* [Written problem]:
Duplicate the rows below from the line with "Viewport: 673px width, 540px" up to and including the line with "Action: click(195, 78)".

* [Data rows]:
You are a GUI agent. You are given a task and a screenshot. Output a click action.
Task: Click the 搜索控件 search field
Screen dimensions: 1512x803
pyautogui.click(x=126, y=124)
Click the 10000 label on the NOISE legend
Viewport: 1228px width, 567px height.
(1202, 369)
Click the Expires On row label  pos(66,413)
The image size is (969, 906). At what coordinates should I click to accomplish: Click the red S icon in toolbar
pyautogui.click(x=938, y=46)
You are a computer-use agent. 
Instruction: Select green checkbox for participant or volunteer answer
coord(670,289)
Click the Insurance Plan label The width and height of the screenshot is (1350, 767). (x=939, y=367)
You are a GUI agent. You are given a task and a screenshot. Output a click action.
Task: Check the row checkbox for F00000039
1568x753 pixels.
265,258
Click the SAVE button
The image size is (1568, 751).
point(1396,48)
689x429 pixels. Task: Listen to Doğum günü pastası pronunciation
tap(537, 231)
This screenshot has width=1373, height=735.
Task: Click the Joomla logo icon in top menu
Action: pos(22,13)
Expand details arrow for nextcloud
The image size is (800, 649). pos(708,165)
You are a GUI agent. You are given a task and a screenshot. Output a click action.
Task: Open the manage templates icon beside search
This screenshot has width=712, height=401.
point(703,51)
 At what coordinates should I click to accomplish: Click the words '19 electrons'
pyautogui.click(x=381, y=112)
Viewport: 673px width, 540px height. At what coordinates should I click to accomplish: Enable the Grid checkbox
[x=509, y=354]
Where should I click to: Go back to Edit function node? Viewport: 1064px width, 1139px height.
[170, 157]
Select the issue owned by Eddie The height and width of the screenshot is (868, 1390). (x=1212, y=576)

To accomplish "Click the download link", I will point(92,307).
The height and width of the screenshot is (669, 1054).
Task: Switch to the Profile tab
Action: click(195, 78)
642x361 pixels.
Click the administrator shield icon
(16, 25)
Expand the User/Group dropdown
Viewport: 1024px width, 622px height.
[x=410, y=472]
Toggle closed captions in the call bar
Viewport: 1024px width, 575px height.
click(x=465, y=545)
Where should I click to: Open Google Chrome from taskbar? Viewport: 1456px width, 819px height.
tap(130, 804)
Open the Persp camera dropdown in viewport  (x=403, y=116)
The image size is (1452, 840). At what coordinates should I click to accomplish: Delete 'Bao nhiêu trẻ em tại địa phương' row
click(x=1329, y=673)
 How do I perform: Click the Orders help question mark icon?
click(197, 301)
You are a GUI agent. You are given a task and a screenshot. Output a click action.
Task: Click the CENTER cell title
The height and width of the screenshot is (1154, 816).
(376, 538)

* [Full response]:
Viewport: 673px width, 540px height. At what coordinates should I click to accomplish: Enable the Grid checkbox
[x=509, y=354]
Where should I click to: Go back to Edit function node? Viewport: 1064px width, 1139px height.
[170, 157]
Select the issue owned by Eddie The height and width of the screenshot is (868, 1390). (x=1212, y=576)

To accomplish "Click the download link", I will point(92,307).
The height and width of the screenshot is (669, 1054).
Task: Switch to the Profile tab
Action: click(195, 78)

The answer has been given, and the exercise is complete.